DATA FOR THIS TASK: Begin

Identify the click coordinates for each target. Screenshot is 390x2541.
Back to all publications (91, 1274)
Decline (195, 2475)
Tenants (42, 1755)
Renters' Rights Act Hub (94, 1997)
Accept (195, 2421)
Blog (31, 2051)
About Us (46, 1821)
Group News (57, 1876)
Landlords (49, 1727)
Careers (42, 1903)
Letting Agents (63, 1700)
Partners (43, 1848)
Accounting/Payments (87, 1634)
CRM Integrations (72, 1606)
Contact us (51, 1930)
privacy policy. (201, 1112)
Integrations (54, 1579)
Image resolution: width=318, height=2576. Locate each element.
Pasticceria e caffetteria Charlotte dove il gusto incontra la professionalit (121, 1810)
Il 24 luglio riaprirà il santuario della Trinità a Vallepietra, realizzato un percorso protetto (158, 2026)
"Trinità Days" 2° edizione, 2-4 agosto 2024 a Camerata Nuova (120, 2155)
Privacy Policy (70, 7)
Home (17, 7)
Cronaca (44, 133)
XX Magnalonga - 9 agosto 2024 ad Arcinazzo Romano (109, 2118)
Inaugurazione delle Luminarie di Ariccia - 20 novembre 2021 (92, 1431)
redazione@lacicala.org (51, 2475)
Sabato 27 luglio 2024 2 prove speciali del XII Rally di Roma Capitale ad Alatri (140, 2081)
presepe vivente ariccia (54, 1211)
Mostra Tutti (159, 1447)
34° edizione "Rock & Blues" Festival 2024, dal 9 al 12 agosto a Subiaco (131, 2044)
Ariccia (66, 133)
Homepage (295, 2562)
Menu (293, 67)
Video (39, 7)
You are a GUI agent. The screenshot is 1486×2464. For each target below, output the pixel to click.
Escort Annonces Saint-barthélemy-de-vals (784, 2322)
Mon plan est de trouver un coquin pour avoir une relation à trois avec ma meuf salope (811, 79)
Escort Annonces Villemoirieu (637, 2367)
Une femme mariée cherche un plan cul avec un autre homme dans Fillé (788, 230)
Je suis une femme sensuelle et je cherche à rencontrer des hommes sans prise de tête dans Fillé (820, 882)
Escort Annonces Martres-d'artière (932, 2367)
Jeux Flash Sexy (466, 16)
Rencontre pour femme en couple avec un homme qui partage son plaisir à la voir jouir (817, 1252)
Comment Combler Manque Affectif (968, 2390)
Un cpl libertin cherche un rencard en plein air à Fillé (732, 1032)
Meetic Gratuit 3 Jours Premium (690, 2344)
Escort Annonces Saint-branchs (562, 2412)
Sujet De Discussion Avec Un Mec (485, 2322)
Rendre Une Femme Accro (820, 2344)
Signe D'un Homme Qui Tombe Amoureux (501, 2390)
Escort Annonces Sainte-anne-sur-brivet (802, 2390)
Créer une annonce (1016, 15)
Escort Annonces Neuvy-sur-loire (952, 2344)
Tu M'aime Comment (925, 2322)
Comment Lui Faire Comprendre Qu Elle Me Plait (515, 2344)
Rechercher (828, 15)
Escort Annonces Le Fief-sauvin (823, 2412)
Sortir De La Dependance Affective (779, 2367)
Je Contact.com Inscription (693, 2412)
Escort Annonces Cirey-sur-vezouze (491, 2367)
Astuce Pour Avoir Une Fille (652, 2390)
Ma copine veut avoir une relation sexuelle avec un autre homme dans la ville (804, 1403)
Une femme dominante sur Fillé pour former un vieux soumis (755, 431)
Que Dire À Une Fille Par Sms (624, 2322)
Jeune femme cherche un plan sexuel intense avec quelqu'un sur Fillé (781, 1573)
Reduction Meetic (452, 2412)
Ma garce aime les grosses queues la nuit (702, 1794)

DATA FOR THIS TASK: End

ACTION ITEM
For the material above, produce a word-for-word copy.

EXERCISE SOLUTION
Identify the click coordinates for each target. Screenshot is 390x2541.
Back to all publications (91, 1274)
Decline (195, 2475)
Tenants (42, 1755)
Renters' Rights Act Hub (94, 1997)
Accept (195, 2421)
Blog (31, 2051)
About Us (46, 1821)
Group News (57, 1876)
Landlords (49, 1727)
Careers (42, 1903)
Letting Agents (63, 1700)
Partners (43, 1848)
Accounting/Payments (87, 1634)
CRM Integrations (72, 1606)
Contact us (51, 1930)
privacy policy. (201, 1112)
Integrations (54, 1579)
Image resolution: width=318, height=2576. Locate each element.
Pasticceria e caffetteria Charlotte dove il gusto incontra la professionalit (121, 1810)
Il 24 luglio riaprirà il santuario della Trinità a Vallepietra, realizzato un percorso protetto (158, 2026)
"Trinità Days" 2° edizione, 2-4 agosto 2024 a Camerata Nuova (120, 2155)
Privacy Policy (70, 7)
Home (17, 7)
Cronaca (44, 133)
XX Magnalonga - 9 agosto 2024 ad Arcinazzo Romano (109, 2118)
Inaugurazione delle Luminarie di Ariccia - 20 novembre 2021 (92, 1431)
redazione@lacicala.org (51, 2475)
Sabato 27 luglio 2024 2 prove speciali del XII Rally di Roma Capitale ad Alatri (140, 2081)
presepe vivente ariccia (54, 1211)
Mostra Tutti (159, 1447)
34° edizione "Rock & Blues" Festival 2024, dal 9 al 12 agosto a Subiaco (131, 2044)
Ariccia (66, 133)
Homepage (295, 2562)
Menu (293, 67)
Video (39, 7)
You are a GUI agent. The screenshot is 1486×2464. For each target below, output the pixel to click.
Escort Annonces Saint-barthélemy-de-vals (784, 2322)
Mon plan est de trouver un coquin pour avoir une relation à trois avec ma meuf salope (811, 79)
Escort Annonces Villemoirieu (637, 2367)
Une femme mariée cherche un plan cul avec un autre homme dans Fillé (788, 230)
Je suis une femme sensuelle et je cherche à rencontrer des hommes sans prise de tête dans Fillé (820, 882)
Escort Annonces Martres-d'artière (932, 2367)
Jeux Flash Sexy (466, 16)
Rencontre pour femme en couple avec un homme qui partage son plaisir à la voir jouir (817, 1252)
Comment Combler Manque Affectif (968, 2390)
Un cpl libertin cherche un rencard en plein air à Fillé (732, 1032)
Meetic Gratuit 3 Jours Premium (690, 2344)
Escort Annonces Saint-branchs (562, 2412)
Sujet De Discussion Avec Un Mec (485, 2322)
Rendre Une Femme Accro (820, 2344)
Signe D'un Homme Qui Tombe Amoureux (501, 2390)
Escort Annonces Sainte-anne-sur-brivet (802, 2390)
Créer une annonce (1016, 15)
Escort Annonces Neuvy-sur-loire (952, 2344)
Tu M'aime Comment (925, 2322)
Comment Lui Faire Comprendre Qu Elle Me Plait (515, 2344)
Rechercher (828, 15)
Escort Annonces Le Fief-sauvin (823, 2412)
Sortir De La Dependance Affective (779, 2367)
Je Contact.com Inscription (693, 2412)
Escort Annonces Cirey-sur-vezouze (491, 2367)
Astuce Pour Avoir Une Fille (652, 2390)
Ma copine veut avoir une relation sexuelle avec un autre homme dans la ville (804, 1403)
Une femme dominante sur Fillé pour former un vieux soumis (755, 431)
Que Dire À Une Fille Par Sms (624, 2322)
Jeune femme cherche un plan sexuel intense avec quelqu'un sur Fillé (781, 1573)
Reduction Meetic (452, 2412)
Ma garce aime les grosses queues la nuit (702, 1794)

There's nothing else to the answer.